* _Exercise directions_
Repeat the listing below line for line, with no changes.

—————

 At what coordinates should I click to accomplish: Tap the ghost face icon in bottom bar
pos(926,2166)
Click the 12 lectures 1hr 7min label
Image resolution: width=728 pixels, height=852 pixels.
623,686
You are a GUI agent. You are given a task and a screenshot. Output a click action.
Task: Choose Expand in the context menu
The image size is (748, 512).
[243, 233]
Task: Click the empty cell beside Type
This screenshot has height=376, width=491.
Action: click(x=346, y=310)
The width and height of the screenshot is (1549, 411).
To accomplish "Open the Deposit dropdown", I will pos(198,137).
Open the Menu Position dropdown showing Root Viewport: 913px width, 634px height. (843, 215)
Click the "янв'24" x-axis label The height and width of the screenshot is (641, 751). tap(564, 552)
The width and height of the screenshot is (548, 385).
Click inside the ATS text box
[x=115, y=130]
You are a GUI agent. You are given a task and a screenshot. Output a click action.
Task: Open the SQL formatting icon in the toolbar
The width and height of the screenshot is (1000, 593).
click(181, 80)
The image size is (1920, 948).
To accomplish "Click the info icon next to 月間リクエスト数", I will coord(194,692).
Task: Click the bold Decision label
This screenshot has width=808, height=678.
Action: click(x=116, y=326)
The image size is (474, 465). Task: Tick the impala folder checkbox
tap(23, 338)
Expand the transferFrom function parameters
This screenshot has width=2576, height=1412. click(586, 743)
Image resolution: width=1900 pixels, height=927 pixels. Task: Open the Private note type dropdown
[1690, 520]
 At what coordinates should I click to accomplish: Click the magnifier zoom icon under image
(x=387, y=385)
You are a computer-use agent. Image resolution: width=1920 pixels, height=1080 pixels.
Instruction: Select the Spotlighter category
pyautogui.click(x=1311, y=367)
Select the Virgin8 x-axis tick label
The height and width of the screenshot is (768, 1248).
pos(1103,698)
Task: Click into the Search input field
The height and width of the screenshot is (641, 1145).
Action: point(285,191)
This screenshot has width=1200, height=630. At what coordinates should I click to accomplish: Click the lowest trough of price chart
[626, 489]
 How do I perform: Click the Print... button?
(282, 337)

—————

* _Response for this exercise_
 At what coordinates should I click to accomplish: Tap the ghost face icon in bottom bar
pos(926,2166)
Click the 12 lectures 1hr 7min label
Image resolution: width=728 pixels, height=852 pixels.
623,686
You are a GUI agent. You are given a task and a screenshot. Output a click action.
Task: Choose Expand in the context menu
The image size is (748, 512).
[243, 233]
Task: Click the empty cell beside Type
This screenshot has height=376, width=491.
Action: click(x=346, y=310)
The width and height of the screenshot is (1549, 411).
To accomplish "Open the Deposit dropdown", I will pos(198,137).
Open the Menu Position dropdown showing Root Viewport: 913px width, 634px height. (843, 215)
Click the "янв'24" x-axis label The height and width of the screenshot is (641, 751). tap(564, 552)
The width and height of the screenshot is (548, 385).
Click inside the ATS text box
[x=115, y=130]
You are a GUI agent. You are given a task and a screenshot. Output a click action.
Task: Open the SQL formatting icon in the toolbar
The width and height of the screenshot is (1000, 593).
click(181, 80)
The image size is (1920, 948).
To accomplish "Click the info icon next to 月間リクエスト数", I will coord(194,692).
Task: Click the bold Decision label
This screenshot has width=808, height=678.
Action: click(x=116, y=326)
The image size is (474, 465). Task: Tick the impala folder checkbox
tap(23, 338)
Expand the transferFrom function parameters
This screenshot has width=2576, height=1412. click(586, 743)
Image resolution: width=1900 pixels, height=927 pixels. Task: Open the Private note type dropdown
[1690, 520]
 At what coordinates should I click to accomplish: Click the magnifier zoom icon under image
(x=387, y=385)
You are a computer-use agent. Image resolution: width=1920 pixels, height=1080 pixels.
Instruction: Select the Spotlighter category
pyautogui.click(x=1311, y=367)
Select the Virgin8 x-axis tick label
The height and width of the screenshot is (768, 1248).
pos(1103,698)
Task: Click into the Search input field
The height and width of the screenshot is (641, 1145).
Action: point(285,191)
This screenshot has width=1200, height=630. At what coordinates should I click to accomplish: Click the lowest trough of price chart
[626, 489]
 How do I perform: Click the Print... button?
(282, 337)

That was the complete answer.